Created attachment 35269 [details] example file Over on TIKA-2448, I found that our DOM model is not extracting runs within "ruby" sections. This means that neither the primary text ("東京") nor the phonetic text ("とうきょう") is extracted. The more general point is that a run can contain a run...ugh! <w:body> <w:p> <w:r> <w:rPr> ... </w:rPr> <w:ruby> <w:rt> <w:r> <w:rPr> ..... </w:rPr> <w:t>とうきょう</w:t> </w:r> </w:rt> <w:rubyBase> <w:r w:rsidR="001B7DA3"> <w:rPr> .... </w:rPr> <w:t>東京</w:t> </w:r> </w:rubyBase> </w:ruby> </w:r> </w:p> </w:body>
r1806712 Added extraction of runs within ruby elements; added ability for users to select whether or not to concatenate phonetic runs; set default toString() behavior to include phonetic runs.

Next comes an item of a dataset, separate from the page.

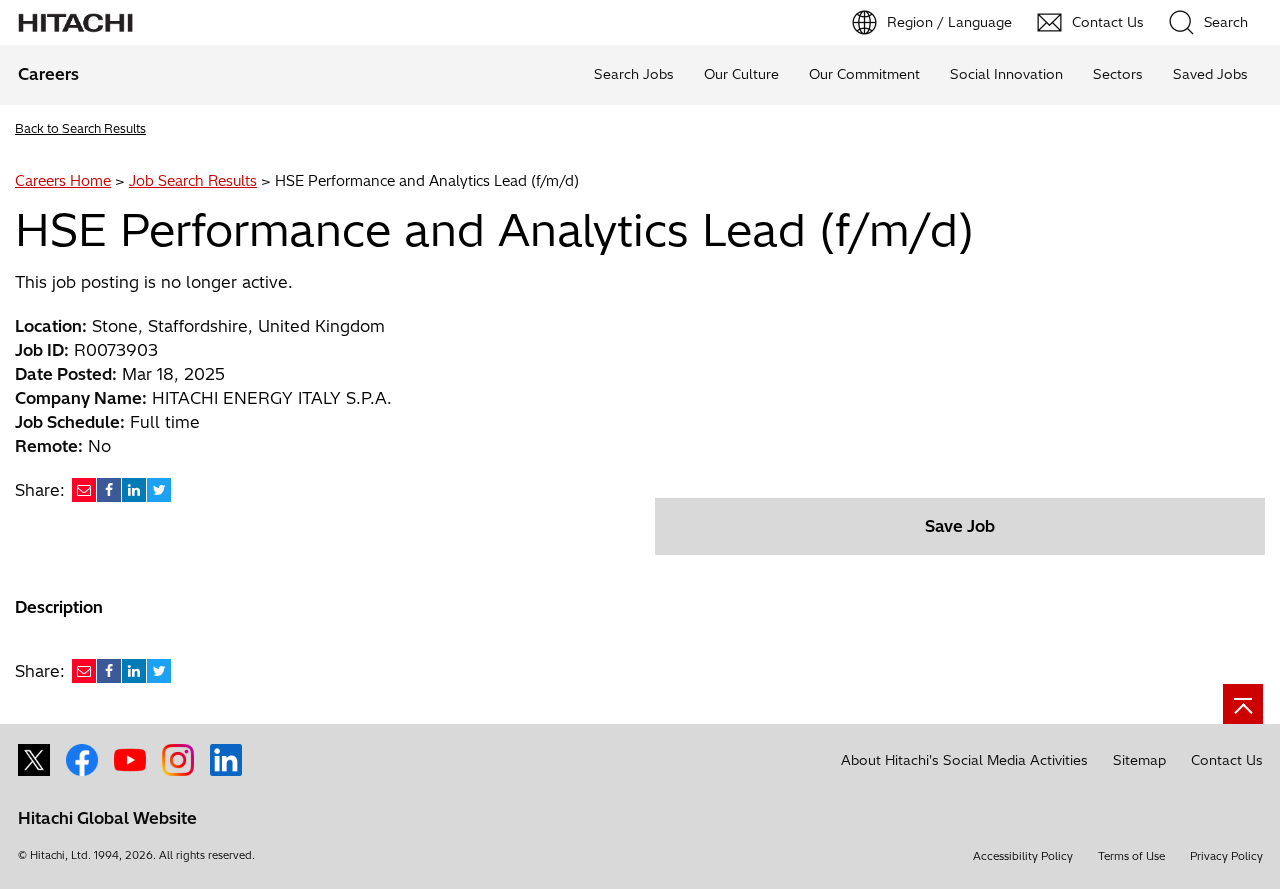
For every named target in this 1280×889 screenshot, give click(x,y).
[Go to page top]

Created attachment 35271 [details] Test script
Spam?
Given this example: 162.242.228.174/docs/commoncrawl2/WI/WIFC2FI3QH64A6KHOBEDNQKLN5O5EYSS I wonder if we should cache the phonetic content as we read through the document and then dump it at the end. This would allow for a document to be found via the phonetic info, and it wouldn't completely wreck nlp applications. For another issue...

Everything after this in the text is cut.